By Andrew Chung
(Reuters) – The U.S. Supreme Court on Thursday signaled it may sidestep a ruling in a major case involving a Republican bid to give state legislatures far more power over federal elections by limiting the ability of state courts to review their actions.
The North Carolina Supreme Court last month granted a request by Republican state legislators to revisit its ruling last year against a map they devised of the state’s 14 U.S. House of Representatives districts. In light of that, the U.S. Supreme Court asked the various parties in the case including the U.S. Justice Department to submit briefs offering views on the effect of the state court’s actions on the justices’ jurisdiction over the matter.
The state Supreme Court blocked the Republican map as unlawfully biased against Democratic voters. But the court has undergone a change in its ideological makeup – now holding a majority of Republican-appointed judges instead of Democratic appointees. That could lead to a reversal of last year’s ruling.
The U.S. Supreme Court heard oral arguments in the dispute in December but has not issued a ruling in the high-profile case.
The justices’ order on Thursday cited a federal law giving it jurisdiction over final judgments issued by state supreme courts. If the justices decide that they no longer have jurisdiction, they could dismiss the case.
Members of the state Supreme Court are elected by voters in North Carolina. In November, it flipped from a 4-3 Democratic majority to a 5-2 Republican majority. That court is due to rehear the case this month.

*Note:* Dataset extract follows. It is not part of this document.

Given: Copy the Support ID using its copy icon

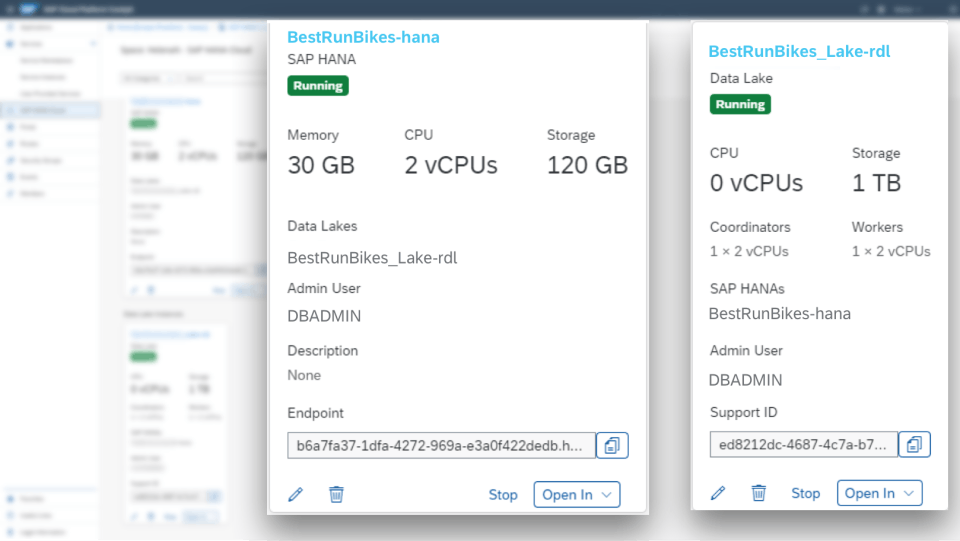Looking at the screenshot, I should coord(914,444).
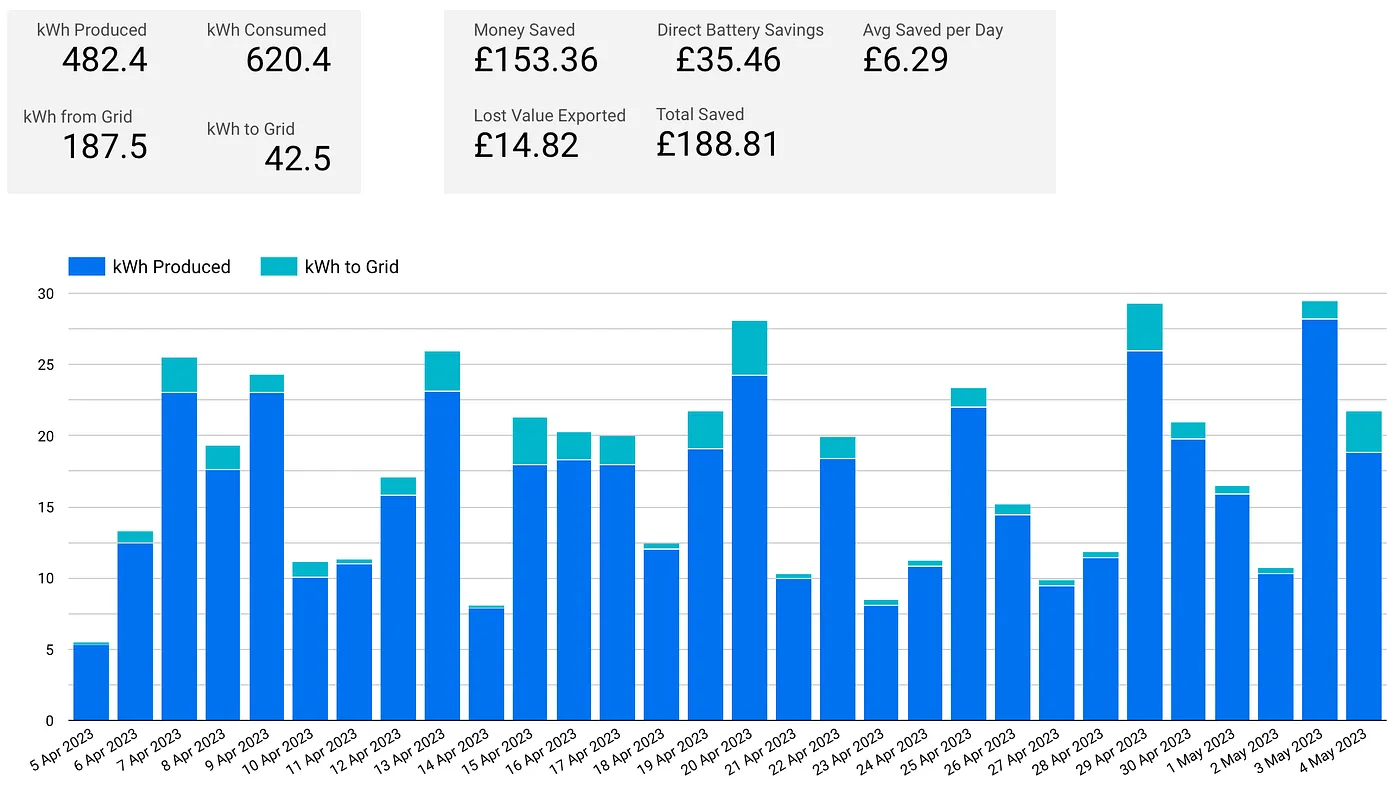1400x802 pixels.
Task: Click the Money Saved £153.36 value
Action: click(x=535, y=60)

In the high-profile case, the Republican legislators had urged the U.S. Supreme Court to embrace a once-marginal legal theory now embraced by many U.S. conservatives that would remove any role of state courts and state constitutions in regulating presidential and congressional elections.
The Supreme Court’s conservative majority appeared inclined to rule in favor of the Republicans and limit state judicial power to overrule voting policies crafted by state politicians, though perhaps without going as far as the lawmakers wanted. Liberal justices painted the challenge as a threat to American democratic norms.
The legal theory in the case, called the “independent state legislature” doctrine, is based in part on the U.S. Constitution’s statement that the “times, places and manner” of federal elections “shall be prescribed in each state by the legislature thereof.”
In their appeal to the U.S. Supreme Court, the North Carolina Republicans contended that the state court usurped the state General Assembly’s authority under that provision to regulate federal elections.
The North Carolina Supreme Court struck down the map in February 2022, concluding that the way the districts were crafted was intentionally biased against Democrats, diluting their “fundamental right to equal voting power.”
A lower state court then rejected a redrawn map submitted by the legislature and instead adopted a new map drawn by a bipartisan group of experts. That map was in use during the November U.S. congressional elections.